◆ DIRECTIONS FOR THIS TASK:
Although the entries contain pictures, copy only their text, exactly as written.

%%

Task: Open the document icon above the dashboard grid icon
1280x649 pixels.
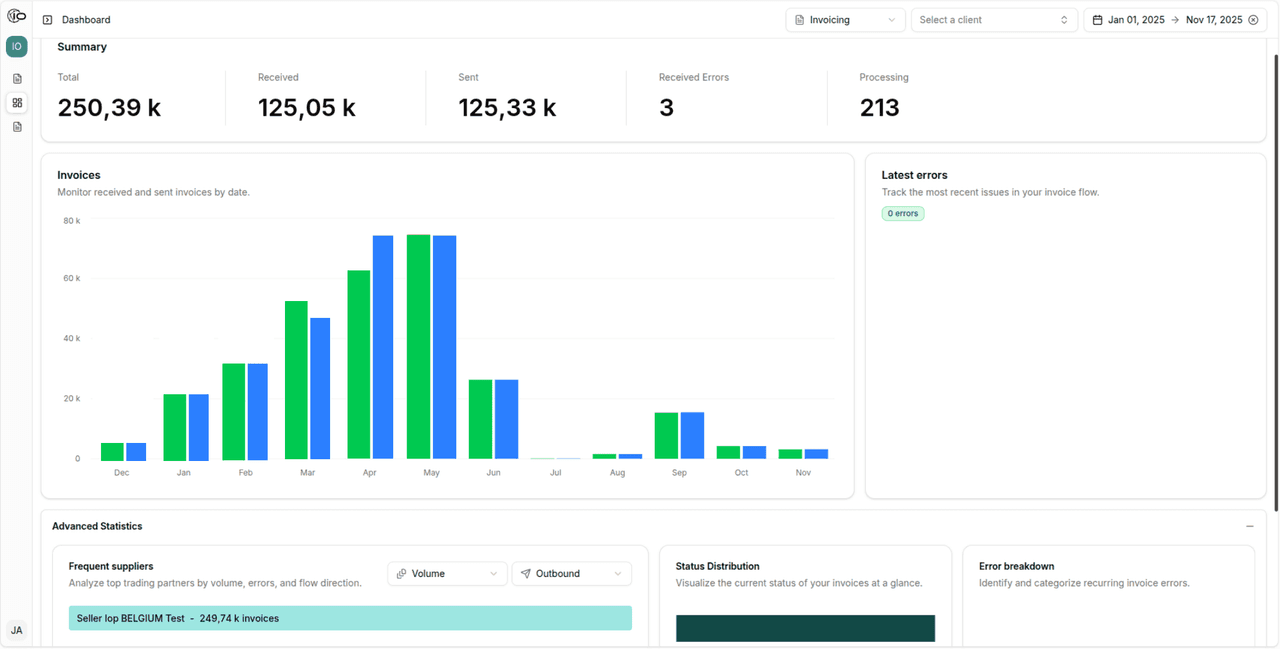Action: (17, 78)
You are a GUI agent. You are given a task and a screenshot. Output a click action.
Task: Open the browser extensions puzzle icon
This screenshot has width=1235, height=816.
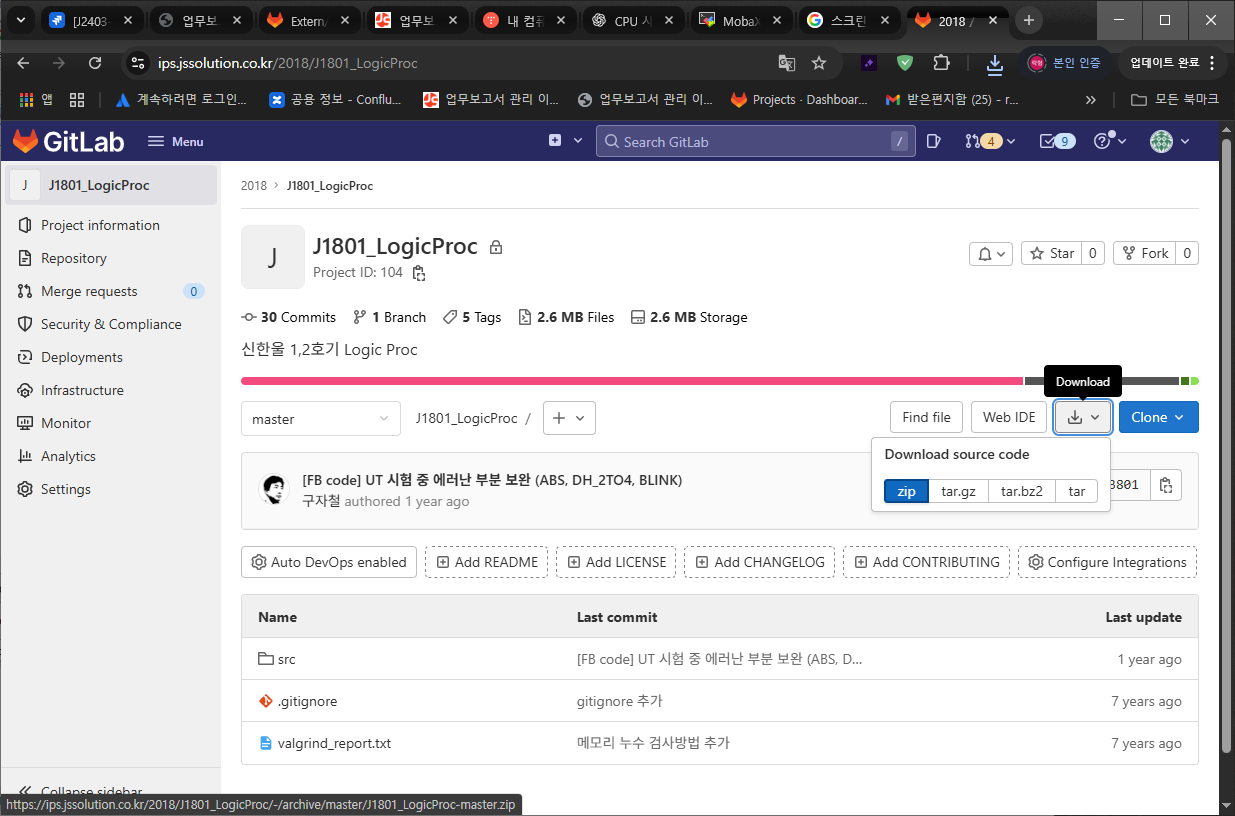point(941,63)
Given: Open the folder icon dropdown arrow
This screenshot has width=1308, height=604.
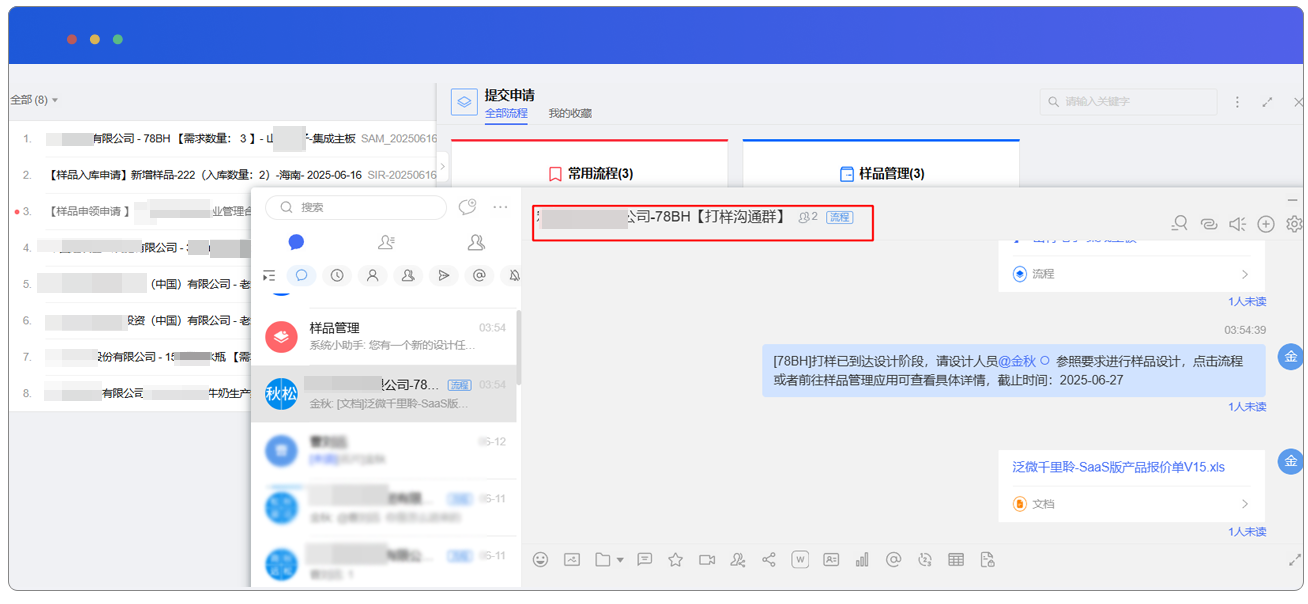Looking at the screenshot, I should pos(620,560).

%%

◆ SOLUTION TO THE PROBLEM:
Task: Open the document icon above the dashboard grid icon
1280x649 pixels.
Action: (17, 78)
You are a GUI agent. You are given a task and a screenshot. Output a click action.
Task: Open the browser extensions puzzle icon
This screenshot has width=1235, height=816.
point(941,63)
Given: Open the folder icon dropdown arrow
This screenshot has width=1308, height=604.
Looking at the screenshot, I should pos(620,560).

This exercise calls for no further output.